TREND #3 – AI shows early signs to be a catalyst of digital transformation – Analytics become the enabler) Although we are several years away from the onslaught of machine learning and artificial intelligence we are already seeing use cases evolving with proven results and Im expecting to see adoption of these use cases expand in 2019 –

  • Deployment of “autonomous things” across the corporate world (Robotics, Vehicles, Drones, Appliances) improving security, safety, visibility everywhere
  • Continued maturity and leverage of NLP (Natural Language Processing (Siri/Alexa) with a focus to up-level and support human agents, not replace them
  • Mainstream adoption of video analytics saving human lives, protecting key assets and helping organizations to better serve their customers and get a better return on their overall assets (real estate, facilities)
  • Continued interest in digital twins to give corporations deeper insight into how their products are being used in the “Real World” and build a deeper relationship with their clients post-sale.

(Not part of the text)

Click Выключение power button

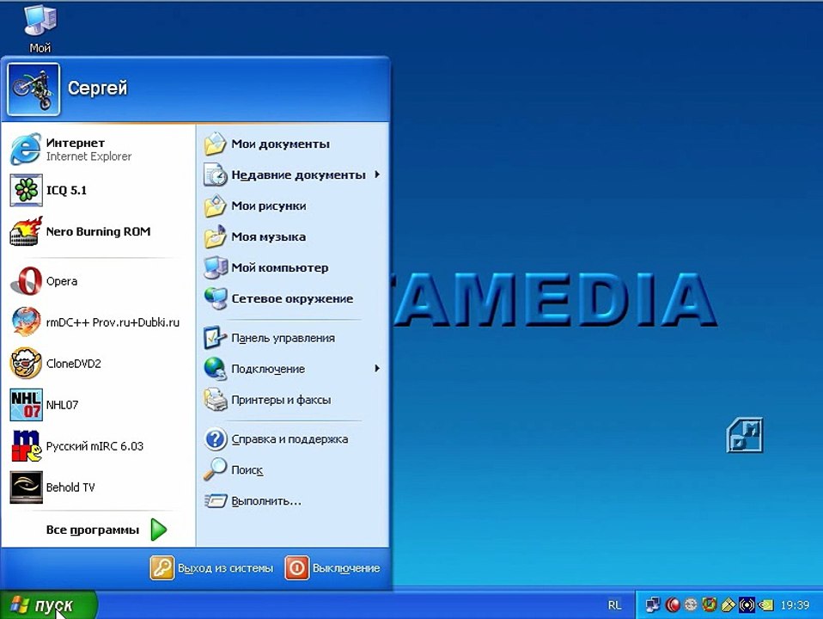tap(332, 568)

TREND #4 – Blockchain moves beyond “Hype” and emerges as a “Private System” with a consortium of players – Over the last few years we have seen quite a bit of hype tied to blockchain being everything to everyone and promising to replace proprietary and complex databases with simplified and distributed ledgers. Blockchain also powered the crypto-currency craze of 2017/2018 driving even more visibility (and an interesting financial boom and bust).

Personally, while I don’t support the assertion that blockchain will “eat the world” I do see significant opportunity here for the enterprise specifically in relation to industry driven consortiums leveraging it for simplified service delivery. Banking is an obvious area for this in relation to settle security and forex transactions (click here to read about HSBC’s use case). Food safety and supply chain are also great use cases (click here to read about Ford’s use case to assure quality control and fair competition for cobalt supplies tied to electric vehicles)

In 2019 I would expect to see a handful of solid use-cases mature within the financial services and legal industries. Ild expect these to be private solutions launched and governed by large industry players.

TREND #5 – Compliance grows teeth and expanding GDPR legislation drives privacy to the forefront and becomes an essential part of a corporations brand Image –  In 2018 we saw the launch of GDPR (General Data Protection Regulation) “providing the right for all European citizens to be forgotten”. Since then we have seen similar legislation emerge in both California and Japan . Couple this with the negative press associated with companies who have mis-used or had breaches with their customer data and its clear this is an executive level discussion.

The emerging growth in data has the promise to deliver tremendous benefits to not just the enterprise bottom line but consumers and society as a whole. That being said, with this opportunity comes a responsibility for all enterprises to understand what data they are collecting, be transparent about how they are using it, offer consumers the ability to opt-out and secure it effectively at all times.

GDPR is not about achieving a “minimum level of compliance”. Its about committing to a sound strategy about how organizations collect, use and secure their data within the Data Center and the Cloud. Those that do it well will be rewarded by the customers with increased business and loyalty.

 

One thought on “2019 – Trends I’m watching – Part II – Digital Transformation

  1. Darrel Kent

    I would anticipate one of the leading edges leveraging these trends will continue to be gamers – RPG, Alt-life (think Pokemon on steroids), et al. Virtual table tops, mobile realities will require or leverage 5G, AI, ML, Blockchain, Apps……

    Ready Player One…..!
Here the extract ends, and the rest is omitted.